*WHAT TO DO:*
[a] Summarize the text on birth control pills in two sentences.
[b] In the text on birth control pills, which age group in the UK is at highest risk of being diagnosed with certain STDs?
[c] Reproduce the stretch of the text on birth control pills from "Second, I'm not" through "switch to another.".

*SUPPLIED PASSAGE:*
Second, I'm not a doctor but I've heard that there are several complications that is affiliated with the pill and that there are many different varities. So is it so that when you first get the pill the doc looks at your medical history and then says "Yeah, this is the pill you're gonna do" or is it just "I need the pill!" "What colour you want it in?".


If it does go OTC, pharmacists will be recommending the variety/brand and you can bet the drug companies will be influencing ($$) these decisions in the background so for the most part, they'll be the ones deciding which pills are pushed more than others. There are some differences between BC pill choices but luckily none so vastly different that it's going to make much of a difference for the patient other than regimens and placebo-intervals. And if they're having tolerance issues with one brand, they can always switch to another.

The bigger issue I see is that kids who become sexually active are just reaching for the BC-pills and Plan-B and bypassing the condom aisle altogether. STDS are on the rise for younger age demographics. In the UK, young people aged 16-19 years are the highest risk age group for being diagnosed with certain STDs. That's kind of a scary stat. And those cold hard facts are often part of the counselling you get from your doc when they give you the prescription, as well as being the kind of things picked up with yearly pap test.

*RAW DATA:*
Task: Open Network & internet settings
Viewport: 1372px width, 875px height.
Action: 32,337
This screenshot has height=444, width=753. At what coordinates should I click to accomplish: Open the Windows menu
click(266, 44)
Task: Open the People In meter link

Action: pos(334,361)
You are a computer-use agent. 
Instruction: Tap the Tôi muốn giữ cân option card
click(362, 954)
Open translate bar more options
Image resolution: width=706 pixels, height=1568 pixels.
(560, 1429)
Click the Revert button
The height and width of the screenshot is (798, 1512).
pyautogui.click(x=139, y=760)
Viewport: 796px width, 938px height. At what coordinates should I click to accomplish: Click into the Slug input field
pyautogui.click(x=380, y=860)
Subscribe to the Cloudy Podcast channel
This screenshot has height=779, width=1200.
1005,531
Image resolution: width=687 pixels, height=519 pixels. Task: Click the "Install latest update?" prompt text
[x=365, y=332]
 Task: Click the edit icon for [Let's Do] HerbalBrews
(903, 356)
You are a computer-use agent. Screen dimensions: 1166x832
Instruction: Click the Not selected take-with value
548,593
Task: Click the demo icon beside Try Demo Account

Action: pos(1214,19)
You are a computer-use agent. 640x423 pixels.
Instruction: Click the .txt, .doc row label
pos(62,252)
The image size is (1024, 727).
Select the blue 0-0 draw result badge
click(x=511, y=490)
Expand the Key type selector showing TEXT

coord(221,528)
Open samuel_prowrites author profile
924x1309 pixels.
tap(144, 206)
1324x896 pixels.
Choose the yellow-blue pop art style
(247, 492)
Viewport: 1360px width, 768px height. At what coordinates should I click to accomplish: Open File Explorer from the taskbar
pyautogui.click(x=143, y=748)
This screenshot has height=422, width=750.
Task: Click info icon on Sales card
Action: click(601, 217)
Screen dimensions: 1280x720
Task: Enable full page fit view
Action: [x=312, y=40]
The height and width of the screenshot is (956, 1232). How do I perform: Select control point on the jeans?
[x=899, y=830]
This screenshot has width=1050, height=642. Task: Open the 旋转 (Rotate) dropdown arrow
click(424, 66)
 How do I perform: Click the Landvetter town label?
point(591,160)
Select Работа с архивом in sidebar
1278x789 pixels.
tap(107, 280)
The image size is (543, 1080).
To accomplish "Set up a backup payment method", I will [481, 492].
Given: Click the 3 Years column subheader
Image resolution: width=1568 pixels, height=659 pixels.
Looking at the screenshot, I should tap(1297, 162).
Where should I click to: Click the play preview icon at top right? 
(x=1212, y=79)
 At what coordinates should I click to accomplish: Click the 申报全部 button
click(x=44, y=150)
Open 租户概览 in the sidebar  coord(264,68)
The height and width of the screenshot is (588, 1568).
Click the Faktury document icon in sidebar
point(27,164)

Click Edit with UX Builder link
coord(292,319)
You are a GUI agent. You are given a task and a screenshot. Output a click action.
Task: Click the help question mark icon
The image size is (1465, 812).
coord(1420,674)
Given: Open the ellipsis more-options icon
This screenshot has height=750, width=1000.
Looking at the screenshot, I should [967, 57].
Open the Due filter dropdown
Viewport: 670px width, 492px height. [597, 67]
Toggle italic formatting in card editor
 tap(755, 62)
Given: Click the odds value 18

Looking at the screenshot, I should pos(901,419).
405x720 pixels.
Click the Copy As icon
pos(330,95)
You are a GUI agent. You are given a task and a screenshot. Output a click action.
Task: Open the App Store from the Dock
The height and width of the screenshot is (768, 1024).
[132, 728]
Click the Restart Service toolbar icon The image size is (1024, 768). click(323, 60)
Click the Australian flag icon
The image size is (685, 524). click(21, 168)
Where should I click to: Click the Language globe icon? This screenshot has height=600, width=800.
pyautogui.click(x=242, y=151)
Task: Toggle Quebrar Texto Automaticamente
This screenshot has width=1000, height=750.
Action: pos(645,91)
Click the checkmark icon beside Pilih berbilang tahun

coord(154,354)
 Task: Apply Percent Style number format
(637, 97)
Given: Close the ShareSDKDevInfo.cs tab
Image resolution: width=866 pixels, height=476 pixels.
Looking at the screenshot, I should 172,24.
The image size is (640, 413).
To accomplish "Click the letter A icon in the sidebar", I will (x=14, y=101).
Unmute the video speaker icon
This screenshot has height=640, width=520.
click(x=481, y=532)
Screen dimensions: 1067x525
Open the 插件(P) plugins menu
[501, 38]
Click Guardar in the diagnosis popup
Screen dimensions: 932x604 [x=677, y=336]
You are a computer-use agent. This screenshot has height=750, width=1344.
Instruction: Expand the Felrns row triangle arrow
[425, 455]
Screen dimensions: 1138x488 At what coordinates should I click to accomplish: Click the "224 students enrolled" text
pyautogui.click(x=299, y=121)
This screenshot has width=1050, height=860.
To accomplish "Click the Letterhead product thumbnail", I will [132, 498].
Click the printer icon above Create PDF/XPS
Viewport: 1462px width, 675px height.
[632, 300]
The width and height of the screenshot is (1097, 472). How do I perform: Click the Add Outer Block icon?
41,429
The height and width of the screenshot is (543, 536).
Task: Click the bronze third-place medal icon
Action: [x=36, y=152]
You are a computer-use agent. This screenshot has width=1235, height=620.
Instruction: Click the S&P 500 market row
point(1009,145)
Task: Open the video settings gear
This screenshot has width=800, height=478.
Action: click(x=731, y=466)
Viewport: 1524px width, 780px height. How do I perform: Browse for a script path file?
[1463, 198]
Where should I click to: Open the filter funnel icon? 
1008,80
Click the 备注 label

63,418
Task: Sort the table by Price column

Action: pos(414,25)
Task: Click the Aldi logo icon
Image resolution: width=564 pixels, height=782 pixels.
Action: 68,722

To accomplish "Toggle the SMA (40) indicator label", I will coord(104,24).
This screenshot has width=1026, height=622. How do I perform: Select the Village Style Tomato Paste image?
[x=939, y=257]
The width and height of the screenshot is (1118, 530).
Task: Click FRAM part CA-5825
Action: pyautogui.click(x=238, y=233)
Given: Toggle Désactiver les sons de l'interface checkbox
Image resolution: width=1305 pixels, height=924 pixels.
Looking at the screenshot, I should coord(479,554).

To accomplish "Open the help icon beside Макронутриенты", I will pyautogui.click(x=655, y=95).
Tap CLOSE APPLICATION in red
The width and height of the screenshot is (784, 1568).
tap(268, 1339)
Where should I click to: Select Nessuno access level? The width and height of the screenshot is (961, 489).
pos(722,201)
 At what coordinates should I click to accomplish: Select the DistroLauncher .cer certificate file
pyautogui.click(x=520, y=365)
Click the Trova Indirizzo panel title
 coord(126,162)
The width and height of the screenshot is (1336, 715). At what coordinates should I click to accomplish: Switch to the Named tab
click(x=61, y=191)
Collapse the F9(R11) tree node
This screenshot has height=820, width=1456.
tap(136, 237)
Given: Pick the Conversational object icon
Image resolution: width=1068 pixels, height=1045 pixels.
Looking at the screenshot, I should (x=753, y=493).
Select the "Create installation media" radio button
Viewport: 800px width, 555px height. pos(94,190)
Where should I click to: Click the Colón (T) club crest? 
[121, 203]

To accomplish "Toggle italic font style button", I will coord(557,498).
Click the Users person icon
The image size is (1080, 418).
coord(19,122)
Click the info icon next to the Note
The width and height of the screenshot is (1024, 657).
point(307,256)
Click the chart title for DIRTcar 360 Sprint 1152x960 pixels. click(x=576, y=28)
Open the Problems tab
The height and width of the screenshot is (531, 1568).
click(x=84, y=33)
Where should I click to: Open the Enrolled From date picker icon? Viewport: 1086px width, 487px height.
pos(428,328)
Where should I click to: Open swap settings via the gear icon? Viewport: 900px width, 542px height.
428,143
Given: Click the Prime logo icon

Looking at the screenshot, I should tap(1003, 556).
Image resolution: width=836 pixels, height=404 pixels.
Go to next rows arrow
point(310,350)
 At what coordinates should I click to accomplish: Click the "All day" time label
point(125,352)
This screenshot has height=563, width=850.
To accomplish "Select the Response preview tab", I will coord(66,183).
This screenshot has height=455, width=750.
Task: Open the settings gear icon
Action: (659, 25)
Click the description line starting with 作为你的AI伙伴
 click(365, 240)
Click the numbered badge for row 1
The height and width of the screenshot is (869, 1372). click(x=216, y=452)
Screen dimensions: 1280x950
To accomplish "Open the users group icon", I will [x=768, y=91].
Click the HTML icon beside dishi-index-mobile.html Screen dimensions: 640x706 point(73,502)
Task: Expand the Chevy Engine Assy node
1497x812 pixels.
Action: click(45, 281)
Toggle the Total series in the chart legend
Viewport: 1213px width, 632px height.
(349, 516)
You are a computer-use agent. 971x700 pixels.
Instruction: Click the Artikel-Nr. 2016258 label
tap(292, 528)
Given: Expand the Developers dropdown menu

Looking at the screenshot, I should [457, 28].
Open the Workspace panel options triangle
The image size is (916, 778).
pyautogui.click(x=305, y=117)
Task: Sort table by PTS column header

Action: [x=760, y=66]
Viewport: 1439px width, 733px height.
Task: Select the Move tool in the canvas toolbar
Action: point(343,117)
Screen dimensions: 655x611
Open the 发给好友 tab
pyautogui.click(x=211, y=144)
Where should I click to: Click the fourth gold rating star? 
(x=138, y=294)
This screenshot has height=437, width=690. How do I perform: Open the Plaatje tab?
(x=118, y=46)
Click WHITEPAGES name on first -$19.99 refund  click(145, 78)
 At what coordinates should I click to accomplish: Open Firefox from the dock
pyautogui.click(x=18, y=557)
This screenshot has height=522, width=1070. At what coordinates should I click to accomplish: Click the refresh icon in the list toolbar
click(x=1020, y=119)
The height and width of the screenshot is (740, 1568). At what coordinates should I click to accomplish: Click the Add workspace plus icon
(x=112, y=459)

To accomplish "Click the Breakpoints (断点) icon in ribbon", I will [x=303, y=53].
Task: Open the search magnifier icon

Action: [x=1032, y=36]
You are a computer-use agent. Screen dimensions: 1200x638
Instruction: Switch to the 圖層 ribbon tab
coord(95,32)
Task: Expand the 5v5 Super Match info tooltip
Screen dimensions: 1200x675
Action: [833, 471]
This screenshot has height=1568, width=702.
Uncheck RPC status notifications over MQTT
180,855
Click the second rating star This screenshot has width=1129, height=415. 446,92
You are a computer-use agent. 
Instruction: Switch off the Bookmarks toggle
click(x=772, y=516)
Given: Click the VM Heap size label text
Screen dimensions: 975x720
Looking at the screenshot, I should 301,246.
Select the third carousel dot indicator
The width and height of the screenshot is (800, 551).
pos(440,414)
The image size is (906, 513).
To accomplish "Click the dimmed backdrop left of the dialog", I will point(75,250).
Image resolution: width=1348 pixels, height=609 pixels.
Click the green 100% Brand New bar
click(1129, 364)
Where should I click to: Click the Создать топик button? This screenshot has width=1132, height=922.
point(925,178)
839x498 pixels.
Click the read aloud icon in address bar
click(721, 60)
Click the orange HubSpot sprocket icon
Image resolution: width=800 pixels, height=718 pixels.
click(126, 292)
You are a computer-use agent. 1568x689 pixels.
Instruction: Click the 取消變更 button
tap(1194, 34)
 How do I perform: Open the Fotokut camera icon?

*SOLUTIONS BELOW:*
[a] The text asks whether doctors choose a pill from a patient's medical history, given its complications and many varieties, and says that if the pill goes over the counter, pharmacists would recommend brands under drug-company influence, though the pills differ little beyond regimens and placebo intervals. Its bigger concern is that sexually active kids reach for birth control pills and Plan B while bypassing condoms as STDs rise among younger people, facts often covered in a doctor's counseling with the prescription.

[b] Young people aged 16-19 years.

[c]
Second, I'm not a doctor but I've heard that there are several complications that is affiliated with the pill and that there are many different varities. So is it so that when you first get the pill the doc looks at your medical history and then says "Yeah, this is the pill you're gonna do" or is it just "I need the pill!" "What colour you want it in?".


If it does go OTC, pharmacists will be recommending the variety/brand and you can bet the drug companies will be influencing ($$) these decisions in the background so for the most part, they'll be the ones deciding which pills are pushed more than others. There are some differences between BC pill choices but luckily none so vastly different that it's going to make much of a difference for the patient other than regimens and placebo-intervals. And if they're having tolerance issues with one brand, they can always switch to another.